[Saved entries]
# # #

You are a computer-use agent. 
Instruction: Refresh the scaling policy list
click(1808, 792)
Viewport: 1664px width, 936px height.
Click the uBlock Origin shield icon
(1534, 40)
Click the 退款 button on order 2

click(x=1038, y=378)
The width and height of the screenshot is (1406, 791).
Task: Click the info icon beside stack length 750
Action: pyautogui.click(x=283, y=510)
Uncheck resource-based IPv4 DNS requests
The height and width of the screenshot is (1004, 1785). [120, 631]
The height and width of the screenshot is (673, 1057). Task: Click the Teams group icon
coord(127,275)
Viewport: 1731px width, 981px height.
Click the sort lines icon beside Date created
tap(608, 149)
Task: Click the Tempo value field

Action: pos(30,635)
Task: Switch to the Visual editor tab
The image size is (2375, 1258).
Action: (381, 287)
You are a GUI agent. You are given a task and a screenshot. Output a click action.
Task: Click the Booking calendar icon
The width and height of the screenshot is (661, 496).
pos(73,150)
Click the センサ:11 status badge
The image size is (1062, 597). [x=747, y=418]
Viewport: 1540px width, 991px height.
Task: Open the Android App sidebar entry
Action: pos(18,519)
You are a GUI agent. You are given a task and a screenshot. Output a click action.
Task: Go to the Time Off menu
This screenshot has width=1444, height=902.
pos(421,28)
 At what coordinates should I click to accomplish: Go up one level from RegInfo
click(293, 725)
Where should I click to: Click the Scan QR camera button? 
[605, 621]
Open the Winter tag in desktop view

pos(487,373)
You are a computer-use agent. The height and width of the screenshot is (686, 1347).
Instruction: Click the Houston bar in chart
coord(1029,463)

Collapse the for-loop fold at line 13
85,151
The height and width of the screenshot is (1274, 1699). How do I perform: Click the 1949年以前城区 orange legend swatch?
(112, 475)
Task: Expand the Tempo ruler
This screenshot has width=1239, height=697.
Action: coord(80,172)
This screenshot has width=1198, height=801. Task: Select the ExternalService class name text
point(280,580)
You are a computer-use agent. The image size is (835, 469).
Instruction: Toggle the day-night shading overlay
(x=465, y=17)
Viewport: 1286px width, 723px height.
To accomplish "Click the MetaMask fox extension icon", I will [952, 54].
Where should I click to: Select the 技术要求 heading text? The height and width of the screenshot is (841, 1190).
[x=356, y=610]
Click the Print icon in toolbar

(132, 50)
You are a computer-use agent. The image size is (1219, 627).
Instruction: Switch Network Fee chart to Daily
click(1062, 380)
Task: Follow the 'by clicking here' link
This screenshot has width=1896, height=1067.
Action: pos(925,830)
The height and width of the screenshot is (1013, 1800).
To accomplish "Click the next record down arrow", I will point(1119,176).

# # #

[WORK TASK] Every record must be transcribed exactly, with no line skipped.

[TASK RESPONSE]
You are a computer-use agent. 
Instruction: Refresh the scaling policy list
click(1808, 792)
Viewport: 1664px width, 936px height.
Click the uBlock Origin shield icon
(1534, 40)
Click the 退款 button on order 2

click(x=1038, y=378)
The width and height of the screenshot is (1406, 791).
Task: Click the info icon beside stack length 750
Action: pyautogui.click(x=283, y=510)
Uncheck resource-based IPv4 DNS requests
The height and width of the screenshot is (1004, 1785). [120, 631]
The height and width of the screenshot is (673, 1057). Task: Click the Teams group icon
coord(127,275)
Viewport: 1731px width, 981px height.
Click the sort lines icon beside Date created
tap(608, 149)
Task: Click the Tempo value field

Action: pos(30,635)
Task: Switch to the Visual editor tab
The image size is (2375, 1258).
Action: (381, 287)
You are a GUI agent. You are given a task and a screenshot. Output a click action.
Task: Click the Booking calendar icon
The width and height of the screenshot is (661, 496).
pos(73,150)
Click the センサ:11 status badge
The image size is (1062, 597). [x=747, y=418]
Viewport: 1540px width, 991px height.
Task: Open the Android App sidebar entry
Action: pos(18,519)
You are a GUI agent. You are given a task and a screenshot. Output a click action.
Task: Go to the Time Off menu
This screenshot has width=1444, height=902.
pos(421,28)
 At what coordinates should I click to accomplish: Go up one level from RegInfo
click(293, 725)
Where should I click to: Click the Scan QR camera button? 
[605, 621]
Open the Winter tag in desktop view

pos(487,373)
You are a computer-use agent. The height and width of the screenshot is (686, 1347).
Instruction: Click the Houston bar in chart
coord(1029,463)

Collapse the for-loop fold at line 13
85,151
The height and width of the screenshot is (1274, 1699). How do I perform: Click the 1949年以前城区 orange legend swatch?
(112, 475)
Task: Expand the Tempo ruler
This screenshot has width=1239, height=697.
Action: coord(80,172)
This screenshot has width=1198, height=801. Task: Select the ExternalService class name text
point(280,580)
You are a computer-use agent. The image size is (835, 469).
Instruction: Toggle the day-night shading overlay
(x=465, y=17)
Viewport: 1286px width, 723px height.
To accomplish "Click the MetaMask fox extension icon", I will [952, 54].
Where should I click to: Select the 技术要求 heading text? The height and width of the screenshot is (841, 1190).
[x=356, y=610]
Click the Print icon in toolbar

(132, 50)
You are a computer-use agent. The image size is (1219, 627).
Instruction: Switch Network Fee chart to Daily
click(1062, 380)
Task: Follow the 'by clicking here' link
This screenshot has width=1896, height=1067.
Action: pos(925,830)
The height and width of the screenshot is (1013, 1800).
To accomplish "Click the next record down arrow", I will point(1119,176).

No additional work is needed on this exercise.